CIOL: Is being a pure networking player a disadvantage because storage company EMC is building its networking capability, and networking company Cisco is building its server/storage capability?

CIOL: Neither compute vendors nor storage vendors are innovating on network side and they do not have the capability to do so.

The business model that you have to look at it out of $10 dollars spent on data centre, only $2 is spent on network, the rest $8 is spent on compute and storage, power cooling. Their business model is why should not we go after the remaining $8 dollars? It may not be about building the best in class or technology innovation.

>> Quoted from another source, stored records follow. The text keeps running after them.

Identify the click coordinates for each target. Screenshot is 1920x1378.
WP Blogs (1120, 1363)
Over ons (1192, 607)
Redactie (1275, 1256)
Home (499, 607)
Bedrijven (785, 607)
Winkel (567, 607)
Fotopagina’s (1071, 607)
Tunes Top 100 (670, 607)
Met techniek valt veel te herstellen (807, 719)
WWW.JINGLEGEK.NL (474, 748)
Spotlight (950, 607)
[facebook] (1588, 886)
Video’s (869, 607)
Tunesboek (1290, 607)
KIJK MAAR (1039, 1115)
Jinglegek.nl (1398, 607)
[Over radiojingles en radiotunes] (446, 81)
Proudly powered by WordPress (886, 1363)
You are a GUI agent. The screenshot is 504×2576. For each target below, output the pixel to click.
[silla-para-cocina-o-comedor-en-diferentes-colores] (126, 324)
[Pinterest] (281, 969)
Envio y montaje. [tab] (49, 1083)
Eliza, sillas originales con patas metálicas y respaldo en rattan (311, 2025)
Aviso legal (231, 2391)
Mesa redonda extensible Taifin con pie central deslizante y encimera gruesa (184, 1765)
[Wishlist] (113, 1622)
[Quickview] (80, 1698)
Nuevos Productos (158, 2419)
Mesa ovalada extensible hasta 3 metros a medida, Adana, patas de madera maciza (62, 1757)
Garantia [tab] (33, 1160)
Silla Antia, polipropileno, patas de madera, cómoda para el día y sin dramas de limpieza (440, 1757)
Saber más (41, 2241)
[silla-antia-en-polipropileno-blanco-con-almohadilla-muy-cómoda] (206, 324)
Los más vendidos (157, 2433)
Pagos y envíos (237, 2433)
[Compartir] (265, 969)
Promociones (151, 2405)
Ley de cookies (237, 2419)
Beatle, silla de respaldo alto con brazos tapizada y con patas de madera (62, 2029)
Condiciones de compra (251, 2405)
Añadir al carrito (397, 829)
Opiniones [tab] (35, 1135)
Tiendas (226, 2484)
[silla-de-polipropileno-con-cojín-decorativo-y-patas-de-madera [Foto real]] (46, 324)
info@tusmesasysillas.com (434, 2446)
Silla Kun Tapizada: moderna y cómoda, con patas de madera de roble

Compute power is going over the roof, and storage capacity is increasing by day. Efficiency of data centre works on two principles. Centralisation - the more you centralize the better the data centre is. the second is Pooling effect - how many resources can you pool and do parallel computing. Thus, you get square root of number of pools worth of efficiency in that data centre. That is why data centre consolidation and cloud become more efficient.

However, for these two to work together you need a network at the speed of light because the VMs have to move statistically across network, otherwise you will never capitalize on the ability of virtualization. That is why innovation on network is required.